Data items:
Segment Open

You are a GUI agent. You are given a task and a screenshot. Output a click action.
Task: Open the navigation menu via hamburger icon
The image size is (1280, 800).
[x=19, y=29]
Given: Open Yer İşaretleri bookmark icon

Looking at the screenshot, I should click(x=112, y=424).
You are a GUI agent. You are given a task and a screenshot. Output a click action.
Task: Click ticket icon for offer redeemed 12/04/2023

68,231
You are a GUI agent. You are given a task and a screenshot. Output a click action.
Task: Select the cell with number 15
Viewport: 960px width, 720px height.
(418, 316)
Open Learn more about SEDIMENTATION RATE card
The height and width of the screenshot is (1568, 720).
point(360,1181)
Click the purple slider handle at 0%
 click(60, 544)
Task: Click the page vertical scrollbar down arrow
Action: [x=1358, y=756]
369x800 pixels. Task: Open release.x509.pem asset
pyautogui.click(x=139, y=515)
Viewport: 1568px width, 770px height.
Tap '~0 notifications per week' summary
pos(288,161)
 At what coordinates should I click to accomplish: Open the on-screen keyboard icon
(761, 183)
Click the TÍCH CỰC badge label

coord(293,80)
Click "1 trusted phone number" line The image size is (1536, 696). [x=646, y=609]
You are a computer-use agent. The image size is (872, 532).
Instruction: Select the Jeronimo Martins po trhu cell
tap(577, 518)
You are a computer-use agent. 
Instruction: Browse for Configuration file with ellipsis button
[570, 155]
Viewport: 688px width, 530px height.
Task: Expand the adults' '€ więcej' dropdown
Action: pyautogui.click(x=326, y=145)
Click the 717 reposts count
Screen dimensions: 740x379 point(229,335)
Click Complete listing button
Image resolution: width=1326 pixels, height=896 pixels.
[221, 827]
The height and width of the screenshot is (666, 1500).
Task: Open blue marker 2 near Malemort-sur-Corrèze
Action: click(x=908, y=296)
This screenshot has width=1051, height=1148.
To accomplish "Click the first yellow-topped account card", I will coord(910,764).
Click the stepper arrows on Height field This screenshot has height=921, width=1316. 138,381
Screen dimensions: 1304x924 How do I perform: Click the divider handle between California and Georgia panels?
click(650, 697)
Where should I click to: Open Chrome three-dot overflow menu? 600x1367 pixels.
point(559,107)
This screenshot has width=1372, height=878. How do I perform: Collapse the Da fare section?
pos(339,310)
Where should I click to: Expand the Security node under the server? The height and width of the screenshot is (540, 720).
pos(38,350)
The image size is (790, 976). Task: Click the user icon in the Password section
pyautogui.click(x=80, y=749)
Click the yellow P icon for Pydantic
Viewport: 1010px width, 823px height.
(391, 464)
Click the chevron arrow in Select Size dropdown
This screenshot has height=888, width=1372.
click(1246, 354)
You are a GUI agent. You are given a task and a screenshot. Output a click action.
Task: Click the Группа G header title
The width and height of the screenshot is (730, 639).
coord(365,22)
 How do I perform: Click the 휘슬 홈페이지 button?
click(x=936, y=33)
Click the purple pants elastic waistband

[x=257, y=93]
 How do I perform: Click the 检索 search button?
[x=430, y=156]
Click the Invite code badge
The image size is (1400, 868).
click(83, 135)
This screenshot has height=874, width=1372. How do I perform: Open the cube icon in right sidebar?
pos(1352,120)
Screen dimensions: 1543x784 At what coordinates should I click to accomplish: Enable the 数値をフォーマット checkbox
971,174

Segment Closed

**About this exercise:** Run a filter over the data above and keep each line that contains the word "number".

**Your solution:**
Task: Select the cell with number 15
Click "1 trusted phone number" line The image size is (1536, 696). [x=646, y=609]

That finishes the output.